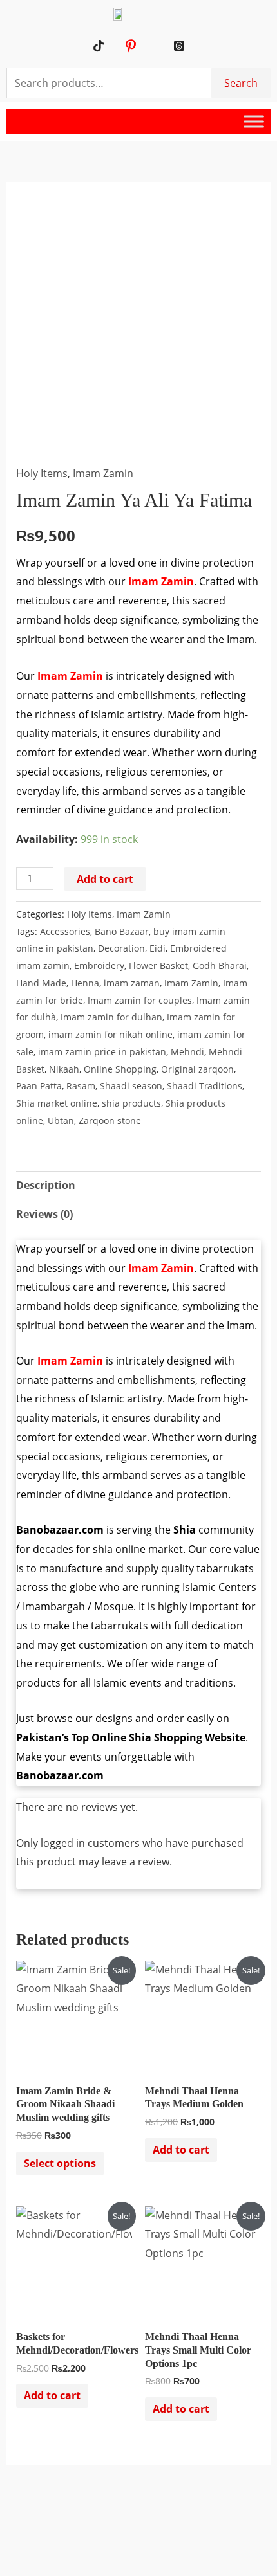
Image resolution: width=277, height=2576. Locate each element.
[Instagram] (146, 45)
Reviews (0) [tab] (44, 1214)
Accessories (65, 931)
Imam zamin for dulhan (111, 1017)
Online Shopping (120, 1069)
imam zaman (132, 983)
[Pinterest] (130, 45)
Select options (60, 2163)
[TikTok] (98, 45)
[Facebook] (162, 45)
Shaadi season (131, 1086)
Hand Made (41, 983)
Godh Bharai (220, 965)
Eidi (157, 948)
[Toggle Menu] (254, 122)
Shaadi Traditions (204, 1086)
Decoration (121, 948)
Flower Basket (158, 965)
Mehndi (187, 1052)
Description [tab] (45, 1185)
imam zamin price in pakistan (102, 1052)
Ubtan (61, 1120)
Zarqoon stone (110, 1120)
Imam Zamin (103, 473)
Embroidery (99, 965)
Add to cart (105, 879)
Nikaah (64, 1069)
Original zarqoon (197, 1069)
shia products (131, 1103)
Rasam (80, 1086)
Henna (85, 983)
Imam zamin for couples (140, 1000)
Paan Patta (39, 1086)
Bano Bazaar (122, 931)
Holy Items (42, 473)
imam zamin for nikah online (110, 1034)
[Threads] (178, 45)
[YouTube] (114, 45)
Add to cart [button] (181, 2150)
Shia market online (56, 1103)
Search (241, 83)
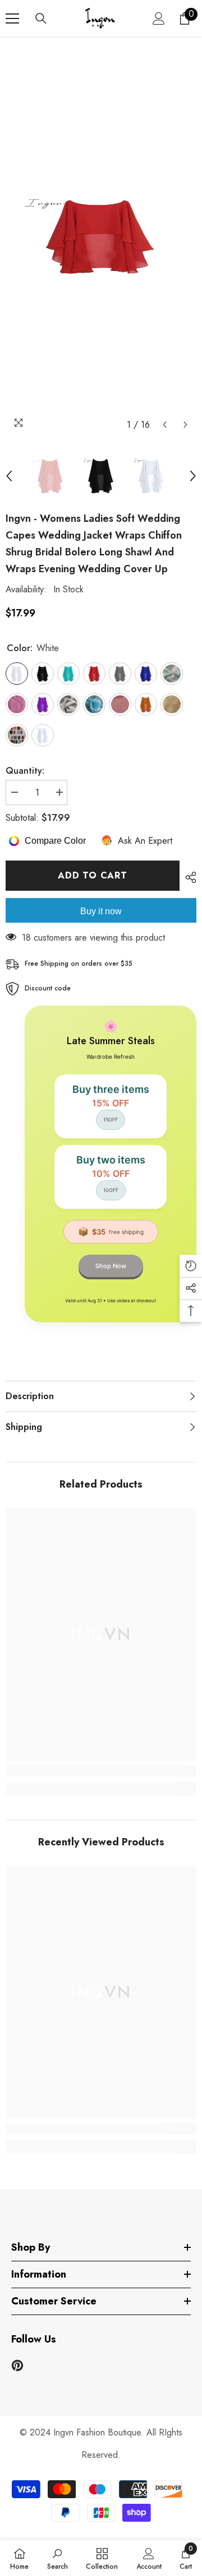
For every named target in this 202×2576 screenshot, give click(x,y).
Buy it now (101, 911)
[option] (101, 236)
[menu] (12, 18)
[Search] (41, 18)
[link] (101, 1770)
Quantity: (25, 770)
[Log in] (159, 18)
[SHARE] (188, 877)
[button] (165, 424)
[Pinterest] (17, 2365)
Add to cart (92, 875)
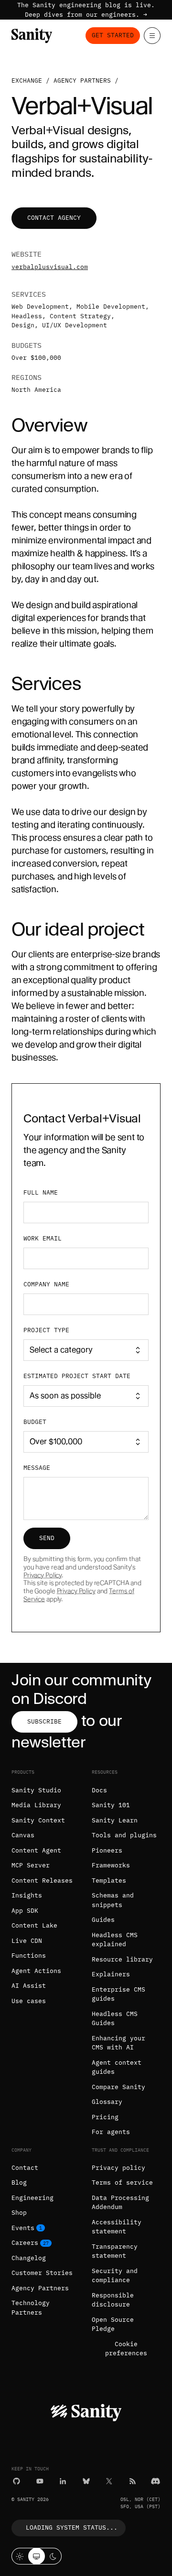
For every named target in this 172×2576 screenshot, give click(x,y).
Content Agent (36, 1850)
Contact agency (54, 218)
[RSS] (133, 2481)
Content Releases (42, 1880)
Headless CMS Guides (115, 2018)
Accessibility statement (116, 2227)
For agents (111, 2132)
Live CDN (26, 1941)
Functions (28, 1955)
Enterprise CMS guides (118, 1994)
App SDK (24, 1911)
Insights (26, 1895)
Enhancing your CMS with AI (118, 2043)
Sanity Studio (36, 1790)
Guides (103, 1920)
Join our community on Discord (81, 1688)
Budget (34, 1422)
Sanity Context (38, 1820)
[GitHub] (16, 2481)
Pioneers (107, 1850)
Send (46, 1538)
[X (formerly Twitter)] (109, 2481)
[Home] (31, 35)
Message (36, 1468)
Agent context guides (116, 2067)
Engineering (32, 2198)
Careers (24, 2243)
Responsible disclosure (113, 2300)
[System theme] (36, 2556)
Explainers (111, 1974)
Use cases (28, 2001)
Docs (99, 1790)
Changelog (28, 2258)
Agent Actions (36, 1971)
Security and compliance (115, 2276)
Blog (19, 2182)
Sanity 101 (111, 1805)
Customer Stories (42, 2273)
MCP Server (30, 1865)
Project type (46, 1330)
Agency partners (82, 80)
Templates (109, 1880)
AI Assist (28, 1986)
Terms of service (122, 2182)
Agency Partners (40, 2288)
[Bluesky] (86, 2481)
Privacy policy (118, 2168)
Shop (19, 2213)
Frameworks (111, 1865)
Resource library (122, 1959)
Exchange (26, 80)
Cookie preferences (126, 2349)
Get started (113, 35)
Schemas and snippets (113, 1900)
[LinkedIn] (63, 2481)
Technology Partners (30, 2308)
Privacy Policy (42, 1575)
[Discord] (155, 2481)
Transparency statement (115, 2251)
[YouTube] (40, 2481)
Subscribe (44, 1721)
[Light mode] (19, 2556)
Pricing (105, 2117)
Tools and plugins (124, 1835)
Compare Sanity (118, 2087)
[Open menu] (152, 35)
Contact (24, 2168)
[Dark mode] (53, 2556)
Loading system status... (72, 2527)
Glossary (107, 2102)
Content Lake (34, 1925)
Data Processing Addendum (120, 2202)
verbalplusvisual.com (49, 267)
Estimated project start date (76, 1376)
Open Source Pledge (113, 2324)
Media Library (36, 1805)
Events (22, 2228)
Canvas (22, 1835)
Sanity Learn (115, 1820)
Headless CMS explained (115, 1940)
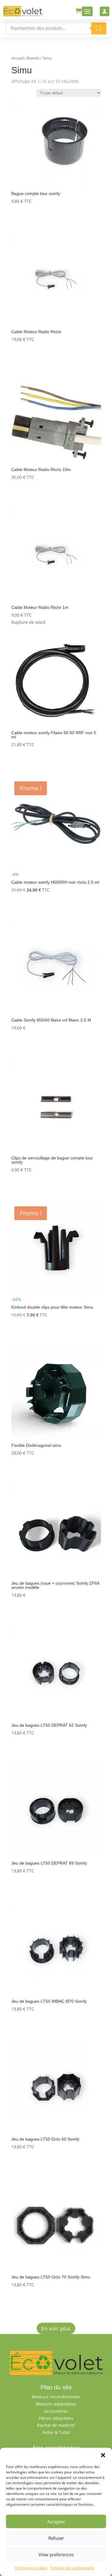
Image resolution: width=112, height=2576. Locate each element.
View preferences (56, 2554)
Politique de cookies (31, 2567)
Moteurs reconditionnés (56, 2397)
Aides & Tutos (56, 2432)
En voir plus (56, 2328)
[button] (103, 2455)
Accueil (17, 58)
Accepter (56, 2522)
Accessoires (56, 2411)
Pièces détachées (56, 2418)
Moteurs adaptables (56, 2404)
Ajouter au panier (41, 218)
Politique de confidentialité (72, 2567)
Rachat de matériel (56, 2425)
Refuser (56, 2538)
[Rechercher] (98, 28)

> Problem requirements:
Restate every entry above word for word; no picture belongs in the copy.

> Response area:
Image resolution: width=277, height=2576. Locate each element.
[Instagram] (146, 45)
Reviews (0) [tab] (44, 1214)
Accessories (65, 931)
Imam zamin for dulhan (111, 1017)
Online Shopping (120, 1069)
imam zaman (132, 983)
[Pinterest] (130, 45)
Select options (60, 2163)
[TikTok] (98, 45)
[Facebook] (162, 45)
Shaadi season (131, 1086)
Hand Made (41, 983)
Godh Bharai (220, 965)
Eidi (157, 948)
[Toggle Menu] (254, 122)
Shaadi Traditions (204, 1086)
Decoration (121, 948)
Flower Basket (158, 965)
Mehndi (187, 1052)
Description [tab] (45, 1185)
imam zamin price in pakistan (102, 1052)
Ubtan (61, 1120)
Zarqoon stone (110, 1120)
Imam Zamin (103, 473)
Embroidery (99, 965)
Add to cart (105, 879)
Nikaah (64, 1069)
Original zarqoon (197, 1069)
shia products (131, 1103)
Rasam (80, 1086)
Henna (85, 983)
Imam zamin for couples (140, 1000)
Paan Patta (39, 1086)
Bano Bazaar (122, 931)
Holy Items (42, 473)
imam zamin for nikah online (110, 1034)
[Threads] (178, 45)
[YouTube] (114, 45)
Add to cart [button] (181, 2150)
Shia market online (56, 1103)
Search (241, 83)
For every named target in this 202×2576 screenshot, give click(x,y).
Buy it now (101, 911)
[option] (101, 236)
[menu] (12, 18)
[Search] (41, 18)
[link] (101, 1770)
Quantity: (25, 770)
[Log in] (159, 18)
[SHARE] (188, 877)
[button] (165, 424)
[Pinterest] (17, 2365)
Add to cart (92, 875)
For every named target in this 172×2576 screenshot, give click(x,y).
Content Agent (36, 1850)
Contact agency (54, 218)
[RSS] (133, 2481)
Content Releases (42, 1880)
Headless CMS Guides (115, 2018)
Accessibility statement (116, 2227)
For agents (111, 2132)
Live CDN (26, 1941)
Functions (28, 1955)
Enterprise CMS guides (118, 1994)
App SDK (24, 1911)
Insights (26, 1895)
Enhancing your CMS with AI (118, 2043)
Sanity Studio (36, 1790)
Guides (103, 1920)
Join our community on Discord (81, 1688)
Budget (34, 1422)
Sanity Context (38, 1820)
[GitHub] (16, 2481)
Pioneers (107, 1850)
Send (46, 1538)
[X (formerly Twitter)] (109, 2481)
[Home] (31, 35)
Message (36, 1468)
Agent context guides (116, 2067)
Engineering (32, 2198)
Careers (24, 2243)
Responsible disclosure (113, 2300)
[System theme] (36, 2556)
Explainers (111, 1974)
Use cases (28, 2001)
Docs (99, 1790)
Changelog (28, 2258)
Agent Actions (36, 1971)
Security and compliance (115, 2276)
Blog (19, 2182)
Sanity 101 (111, 1805)
Customer Stories (42, 2273)
MCP Server (30, 1865)
Project type (46, 1330)
Agency partners (82, 80)
Templates (109, 1880)
AI Assist (28, 1986)
Terms of service (122, 2182)
Agency Partners (40, 2288)
[Bluesky] (86, 2481)
Privacy policy (118, 2168)
Shop (19, 2213)
Frameworks (111, 1865)
Resource library (122, 1959)
Exchange (26, 80)
Cookie preferences (126, 2349)
Get started (113, 35)
Schemas and snippets (113, 1900)
[LinkedIn] (63, 2481)
Technology Partners (30, 2308)
Privacy Policy (42, 1575)
[Discord] (155, 2481)
Transparency statement (115, 2251)
[YouTube] (40, 2481)
Subscribe (44, 1721)
[Light mode] (19, 2556)
Pricing (105, 2117)
Tools and plugins (124, 1835)
Compare Sanity (118, 2087)
[Open menu] (152, 35)
Contact (24, 2168)
[Dark mode] (53, 2556)
Loading system status... (72, 2527)
Glossary (107, 2102)
Content Lake (34, 1925)
Data Processing Addendum (120, 2202)
verbalplusvisual.com (49, 267)
Estimated project start date (76, 1376)
Open Source Pledge (113, 2324)
Media Library (36, 1805)
Events (22, 2228)
Canvas (22, 1835)
Sanity Learn (115, 1820)
Headless CMS explained (115, 1940)
Image resolution: width=112, height=2576. Locate each element.
View preferences (56, 2554)
Politique de cookies (31, 2567)
Moteurs reconditionnés (56, 2397)
Aides & Tutos (56, 2432)
En voir plus (56, 2328)
[button] (103, 2455)
Accueil (17, 58)
Accepter (56, 2522)
Accessoires (56, 2411)
Pièces détachées (56, 2418)
Moteurs adaptables (56, 2404)
Ajouter au panier (41, 218)
Politique de confidentialité (72, 2567)
Rachat de matériel (56, 2425)
Refuser (56, 2538)
[Rechercher] (98, 28)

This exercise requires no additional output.